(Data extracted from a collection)
--*--

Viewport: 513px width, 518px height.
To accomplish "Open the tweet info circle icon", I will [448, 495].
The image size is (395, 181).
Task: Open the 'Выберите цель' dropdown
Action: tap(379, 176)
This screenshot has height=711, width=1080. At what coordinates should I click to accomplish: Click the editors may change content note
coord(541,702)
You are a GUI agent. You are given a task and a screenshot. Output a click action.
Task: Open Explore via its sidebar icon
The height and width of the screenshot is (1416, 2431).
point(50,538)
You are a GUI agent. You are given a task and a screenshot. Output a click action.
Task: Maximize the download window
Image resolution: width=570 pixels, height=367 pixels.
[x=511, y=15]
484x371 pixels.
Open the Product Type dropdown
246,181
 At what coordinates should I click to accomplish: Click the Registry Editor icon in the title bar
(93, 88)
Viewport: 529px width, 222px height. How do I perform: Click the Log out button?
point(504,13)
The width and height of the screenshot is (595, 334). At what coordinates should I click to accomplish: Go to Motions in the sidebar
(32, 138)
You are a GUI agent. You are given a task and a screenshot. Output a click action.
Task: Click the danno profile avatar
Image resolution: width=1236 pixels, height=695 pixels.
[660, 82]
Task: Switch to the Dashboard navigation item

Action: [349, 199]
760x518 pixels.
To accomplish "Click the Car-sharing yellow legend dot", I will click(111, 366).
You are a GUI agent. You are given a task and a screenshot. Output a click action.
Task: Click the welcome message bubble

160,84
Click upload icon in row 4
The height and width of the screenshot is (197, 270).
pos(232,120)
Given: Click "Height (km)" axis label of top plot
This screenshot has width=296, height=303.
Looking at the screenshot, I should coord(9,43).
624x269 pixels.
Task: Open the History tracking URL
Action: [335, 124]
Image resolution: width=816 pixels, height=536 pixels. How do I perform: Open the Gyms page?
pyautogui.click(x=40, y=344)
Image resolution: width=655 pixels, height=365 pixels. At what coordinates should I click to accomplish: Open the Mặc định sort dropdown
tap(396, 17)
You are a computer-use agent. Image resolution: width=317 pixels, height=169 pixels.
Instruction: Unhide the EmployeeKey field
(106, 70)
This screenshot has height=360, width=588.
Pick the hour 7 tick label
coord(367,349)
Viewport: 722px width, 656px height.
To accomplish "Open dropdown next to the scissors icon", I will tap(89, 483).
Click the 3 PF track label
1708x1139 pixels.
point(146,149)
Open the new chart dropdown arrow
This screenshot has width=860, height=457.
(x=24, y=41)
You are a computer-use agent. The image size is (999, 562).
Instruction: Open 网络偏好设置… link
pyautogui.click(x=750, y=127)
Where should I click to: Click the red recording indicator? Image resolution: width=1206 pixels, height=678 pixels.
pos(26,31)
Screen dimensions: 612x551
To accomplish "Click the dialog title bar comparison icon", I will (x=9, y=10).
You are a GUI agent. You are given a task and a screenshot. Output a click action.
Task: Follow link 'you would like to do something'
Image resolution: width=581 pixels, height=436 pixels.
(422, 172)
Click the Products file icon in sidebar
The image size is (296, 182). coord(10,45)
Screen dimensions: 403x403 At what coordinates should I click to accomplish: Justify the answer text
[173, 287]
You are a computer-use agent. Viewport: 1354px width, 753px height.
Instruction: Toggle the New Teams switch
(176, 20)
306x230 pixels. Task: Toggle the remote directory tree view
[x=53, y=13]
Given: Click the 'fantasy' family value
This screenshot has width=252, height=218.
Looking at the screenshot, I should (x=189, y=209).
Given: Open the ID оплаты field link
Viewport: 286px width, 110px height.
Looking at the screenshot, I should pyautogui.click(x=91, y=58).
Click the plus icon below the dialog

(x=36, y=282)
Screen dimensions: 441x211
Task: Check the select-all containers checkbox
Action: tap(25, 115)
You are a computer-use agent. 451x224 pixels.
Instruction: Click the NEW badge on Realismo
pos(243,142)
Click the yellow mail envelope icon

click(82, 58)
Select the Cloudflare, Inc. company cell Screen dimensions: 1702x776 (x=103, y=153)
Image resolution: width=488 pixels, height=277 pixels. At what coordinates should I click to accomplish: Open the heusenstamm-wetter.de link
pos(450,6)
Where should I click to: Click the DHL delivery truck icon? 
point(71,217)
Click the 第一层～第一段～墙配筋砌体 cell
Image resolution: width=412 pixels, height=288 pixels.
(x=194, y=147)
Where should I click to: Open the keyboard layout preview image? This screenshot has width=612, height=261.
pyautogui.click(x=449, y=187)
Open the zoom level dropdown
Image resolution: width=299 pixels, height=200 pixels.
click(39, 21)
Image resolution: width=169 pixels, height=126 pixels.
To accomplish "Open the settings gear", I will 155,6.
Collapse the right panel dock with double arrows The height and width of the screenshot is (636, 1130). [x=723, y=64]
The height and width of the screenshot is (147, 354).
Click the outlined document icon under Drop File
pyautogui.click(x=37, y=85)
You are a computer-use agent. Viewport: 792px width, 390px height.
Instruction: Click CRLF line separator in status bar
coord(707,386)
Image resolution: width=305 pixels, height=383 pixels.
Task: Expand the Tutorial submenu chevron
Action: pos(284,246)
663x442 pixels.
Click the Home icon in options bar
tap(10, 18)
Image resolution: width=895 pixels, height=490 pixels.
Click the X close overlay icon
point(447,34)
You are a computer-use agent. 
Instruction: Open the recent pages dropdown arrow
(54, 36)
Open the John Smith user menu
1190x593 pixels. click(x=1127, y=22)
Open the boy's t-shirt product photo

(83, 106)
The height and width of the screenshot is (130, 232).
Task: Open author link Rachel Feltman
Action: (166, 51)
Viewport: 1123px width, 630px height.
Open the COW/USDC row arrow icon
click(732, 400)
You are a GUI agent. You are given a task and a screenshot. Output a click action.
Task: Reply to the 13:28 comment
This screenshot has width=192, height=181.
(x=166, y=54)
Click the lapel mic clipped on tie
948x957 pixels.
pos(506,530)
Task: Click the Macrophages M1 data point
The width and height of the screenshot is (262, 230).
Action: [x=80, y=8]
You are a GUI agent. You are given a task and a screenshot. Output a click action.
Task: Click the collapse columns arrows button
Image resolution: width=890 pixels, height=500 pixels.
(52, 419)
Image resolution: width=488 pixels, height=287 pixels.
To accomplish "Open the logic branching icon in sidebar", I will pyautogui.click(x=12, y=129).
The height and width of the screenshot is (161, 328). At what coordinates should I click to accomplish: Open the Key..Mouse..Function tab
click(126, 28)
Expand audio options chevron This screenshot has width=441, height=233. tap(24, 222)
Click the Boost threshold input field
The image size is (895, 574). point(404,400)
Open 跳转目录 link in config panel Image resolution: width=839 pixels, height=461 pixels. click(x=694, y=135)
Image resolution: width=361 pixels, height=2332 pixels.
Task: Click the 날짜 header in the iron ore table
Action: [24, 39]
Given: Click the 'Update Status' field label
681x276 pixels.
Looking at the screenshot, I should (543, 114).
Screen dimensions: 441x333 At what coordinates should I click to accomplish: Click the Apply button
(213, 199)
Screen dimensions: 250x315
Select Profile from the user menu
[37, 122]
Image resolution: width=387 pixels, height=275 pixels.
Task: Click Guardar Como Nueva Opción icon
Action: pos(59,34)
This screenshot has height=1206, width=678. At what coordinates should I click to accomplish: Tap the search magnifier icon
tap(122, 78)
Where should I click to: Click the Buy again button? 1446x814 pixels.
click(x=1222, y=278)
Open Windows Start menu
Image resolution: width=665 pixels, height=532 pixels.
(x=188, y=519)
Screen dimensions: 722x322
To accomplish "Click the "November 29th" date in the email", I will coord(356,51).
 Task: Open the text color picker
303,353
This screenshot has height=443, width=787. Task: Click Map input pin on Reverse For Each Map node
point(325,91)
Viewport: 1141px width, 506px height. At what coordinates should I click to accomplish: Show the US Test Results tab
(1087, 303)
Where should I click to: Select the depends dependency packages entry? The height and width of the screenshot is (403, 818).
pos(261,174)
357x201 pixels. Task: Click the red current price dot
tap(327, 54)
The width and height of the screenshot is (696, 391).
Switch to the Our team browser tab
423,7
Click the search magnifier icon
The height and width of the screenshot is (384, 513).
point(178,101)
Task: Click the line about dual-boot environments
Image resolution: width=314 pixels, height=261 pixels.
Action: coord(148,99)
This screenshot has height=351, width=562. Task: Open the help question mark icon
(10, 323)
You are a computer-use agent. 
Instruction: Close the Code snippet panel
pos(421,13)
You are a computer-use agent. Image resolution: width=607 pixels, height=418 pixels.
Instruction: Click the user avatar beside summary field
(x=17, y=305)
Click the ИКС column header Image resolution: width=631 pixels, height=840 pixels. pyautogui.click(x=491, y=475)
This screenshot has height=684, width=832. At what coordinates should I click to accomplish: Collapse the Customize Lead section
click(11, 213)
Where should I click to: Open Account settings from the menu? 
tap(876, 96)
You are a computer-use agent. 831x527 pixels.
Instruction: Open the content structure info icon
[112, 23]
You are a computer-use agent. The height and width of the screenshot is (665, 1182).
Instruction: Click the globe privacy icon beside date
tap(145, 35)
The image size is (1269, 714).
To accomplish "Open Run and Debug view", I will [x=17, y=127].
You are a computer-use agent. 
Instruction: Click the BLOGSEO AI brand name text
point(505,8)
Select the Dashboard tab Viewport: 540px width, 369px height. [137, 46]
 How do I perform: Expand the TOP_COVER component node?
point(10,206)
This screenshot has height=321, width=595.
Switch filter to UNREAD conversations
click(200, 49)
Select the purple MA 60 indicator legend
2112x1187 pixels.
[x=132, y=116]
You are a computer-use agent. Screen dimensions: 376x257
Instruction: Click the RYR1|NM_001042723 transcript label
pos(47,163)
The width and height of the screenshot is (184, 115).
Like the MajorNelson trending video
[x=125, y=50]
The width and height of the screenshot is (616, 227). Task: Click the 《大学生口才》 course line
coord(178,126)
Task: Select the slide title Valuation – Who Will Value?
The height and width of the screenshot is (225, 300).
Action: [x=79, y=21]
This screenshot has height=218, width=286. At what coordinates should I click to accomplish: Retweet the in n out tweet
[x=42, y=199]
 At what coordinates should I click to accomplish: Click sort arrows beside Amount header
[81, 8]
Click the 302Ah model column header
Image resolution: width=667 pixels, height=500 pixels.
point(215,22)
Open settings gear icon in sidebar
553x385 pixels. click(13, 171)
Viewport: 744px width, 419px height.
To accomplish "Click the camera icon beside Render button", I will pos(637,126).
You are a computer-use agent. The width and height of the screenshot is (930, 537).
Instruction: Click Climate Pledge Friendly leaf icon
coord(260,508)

--*--

WHAT THE TASK REQUIRES: Pull out every line of the material above that contains the string "title", treating uppercase and lowercase as different.

SOLUTION TO THIS EXERCISE:
 At what coordinates should I click to accomplish: Click the Registry Editor icon in the title bar
To accomplish "Click the dialog title bar comparison icon", I will (x=9, y=10).
Task: Select the slide title Valuation – Who Will Value?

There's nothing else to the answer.